11. Originally Posted by JudgeRightly
I recommend you watch this series of YouTube videos, but only if you're truly interested.

https://youtu.be/g1pXf_zsa7g

Basically, the amount of energy required is enough to basically scorch the entire surface of the planet and burn off any life on it.
In fact, the Earth's rotation has been slowing down for a long time. It's very gradual, and causes the recession of the Moon. As tidal forces slow the Earth, the energy is transferred to the Moon, moving it to a higher orbit.

It's not a constant rate, since tidal forces change as the position of the continents change. It's currently about 4cm/year, measurable by the mirror array left on moon by an Apollo mission.

There's also fossil evidence for this, in the form of tidal rhythmites, showing increasing length of day over the ages.

There are occasionally smaller effects from tectonic processes:

Sumatran quake sped up Earth's rotation

The devastating earthquake that struck the Indian Ocean on 26 December was so powerful that it has accelerated the Earth's rotation, geophysicists have declared. They estimate that the shockwave shortened the period of our planet's rotation by some three microseconds.

- [COLLECTED MATERIAL]:
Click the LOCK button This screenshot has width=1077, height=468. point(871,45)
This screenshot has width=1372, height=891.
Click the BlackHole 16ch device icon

- [REQUESTS]:
1. Using the forum post on Earth's rotation, decide whether each statement agrees with it: (a) The Moon currently recedes by about 4cm per year. (b) The Earth's rotation slows at a constant rate. (c) The Sumatran quake slowed the Earth's rotation. Answer yes or no for each and quote the deciding words of the post.
2. According to the forum post on Earth's rotation, what fossil evidence shows the length of day increasing over the ages?
3. Quote the forum post on Earth's rotation from "https://youtu.be/g1pXf_zsa7g" up to and including "a higher orbit.".
The data stands apart from the forum post on Earth's rotation and is not part of it.

- [EXPECTED OUTPUTS]:
1.
(a) Yes: "It's currently about 4cm/year, measurable by the mirror array left on moon by an Apollo mission."
(b) No: "It's not a constant rate, since tidal forces change as the position of the continents change."
(c) No: "it has accelerated the Earth's rotation"

2. Tidal rhythmites.

3.
https://youtu.be/g1pXf_zsa7g

Basically, the amount of energy required is enough to basically scorch the entire surface of the planet and burn off any life on it.
In fact, the Earth's rotation has been slowing down for a long time. It's very gradual, and causes the recession of the Moon. As tidal forces slow the Earth, the energy is transferred to the Moon, moving it to a higher orbit.